Google’s YouTube and Meta have promised to find new ways to tackle online extremism, the tech companies said at a White House summit on fighting violence on the internet, Reuters reported. 

YouTube has committed to expand its existing policies on online extremism which seek to remove content that promote violence even if the content creators aren’t related to terror organisations. While the video-streaming company already has community guidelines in place, especially those that prohibit calls for violence, YouTube did not apply the policies to some videos promoting militia groups which were involved in the January 6 attack on Capitol Hill in 2020. 

Meta has said that the company will be partnering with the researchers at the Middlebury Institute of International Studies’ Center on Terrorism, Extremism and Counterterrorism, according to a Reuters report.

Microsoft was present as well and pledged to make a cheaper and basic version of  its artificial intelligence along with its machine learning tools. The company said that it would provide the technologies to schools and smaller organisations to help them identify and prevent violence. 
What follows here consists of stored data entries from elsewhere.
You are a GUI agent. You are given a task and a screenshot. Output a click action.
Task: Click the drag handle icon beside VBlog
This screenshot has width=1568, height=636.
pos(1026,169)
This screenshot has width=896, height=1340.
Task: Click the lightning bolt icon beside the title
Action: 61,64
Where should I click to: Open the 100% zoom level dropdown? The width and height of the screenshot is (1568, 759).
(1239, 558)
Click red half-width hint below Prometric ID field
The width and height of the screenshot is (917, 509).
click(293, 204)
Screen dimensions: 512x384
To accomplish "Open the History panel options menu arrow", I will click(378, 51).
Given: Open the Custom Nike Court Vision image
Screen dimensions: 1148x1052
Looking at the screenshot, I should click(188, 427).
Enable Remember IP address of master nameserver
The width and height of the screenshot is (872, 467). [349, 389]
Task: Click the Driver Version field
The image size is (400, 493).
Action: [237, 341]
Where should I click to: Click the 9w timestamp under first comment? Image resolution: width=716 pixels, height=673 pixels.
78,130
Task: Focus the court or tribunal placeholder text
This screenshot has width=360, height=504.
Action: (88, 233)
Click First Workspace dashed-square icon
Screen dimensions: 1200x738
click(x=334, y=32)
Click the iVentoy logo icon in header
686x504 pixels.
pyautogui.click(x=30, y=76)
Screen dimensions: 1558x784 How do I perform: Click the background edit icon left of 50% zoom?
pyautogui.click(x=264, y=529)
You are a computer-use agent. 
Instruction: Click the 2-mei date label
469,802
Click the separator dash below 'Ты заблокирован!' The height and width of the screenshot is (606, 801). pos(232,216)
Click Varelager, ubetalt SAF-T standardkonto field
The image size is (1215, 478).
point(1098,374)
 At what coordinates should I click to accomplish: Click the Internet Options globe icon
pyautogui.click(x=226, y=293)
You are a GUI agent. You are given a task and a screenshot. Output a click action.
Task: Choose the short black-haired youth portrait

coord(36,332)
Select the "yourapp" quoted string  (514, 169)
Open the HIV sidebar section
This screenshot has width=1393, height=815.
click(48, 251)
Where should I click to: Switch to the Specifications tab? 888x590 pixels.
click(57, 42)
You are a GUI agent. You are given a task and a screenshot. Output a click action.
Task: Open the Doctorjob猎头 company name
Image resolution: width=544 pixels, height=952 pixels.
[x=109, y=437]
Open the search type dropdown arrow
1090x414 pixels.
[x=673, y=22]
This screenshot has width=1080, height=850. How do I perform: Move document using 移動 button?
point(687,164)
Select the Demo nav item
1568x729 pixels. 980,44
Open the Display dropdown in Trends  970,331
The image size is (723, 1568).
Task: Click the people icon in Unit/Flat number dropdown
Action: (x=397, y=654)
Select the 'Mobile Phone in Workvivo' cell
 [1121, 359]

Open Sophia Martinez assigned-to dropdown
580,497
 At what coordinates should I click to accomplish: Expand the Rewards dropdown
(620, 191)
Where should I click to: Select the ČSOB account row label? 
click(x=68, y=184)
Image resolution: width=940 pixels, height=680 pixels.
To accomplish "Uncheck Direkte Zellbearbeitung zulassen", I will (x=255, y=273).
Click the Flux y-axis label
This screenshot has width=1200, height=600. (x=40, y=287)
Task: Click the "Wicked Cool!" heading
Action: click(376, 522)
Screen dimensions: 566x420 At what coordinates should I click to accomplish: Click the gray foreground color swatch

Recently, tech companies like the ones mentioned above have come under heavy fire over the last few years for their reluctance to directly involve themselves in what they say could potentially be viewed as restricting the freedom of speech. However, critics have said that their reluctance has led them to platform hate speech, violent rhetoric and lies from extremists. 

At the summit, US President Joe Biden called on American citizens to speak out against racism and extremism. He said that he would ask Congress to do more to ensure that social media companies are held accountable for spreading hate. 

Biden said that the country had been experiencing a “through line of hate” against minority groups and that violent, prejudiced rhetoric had been given “too much oxygen” by politics and the media over the past few years.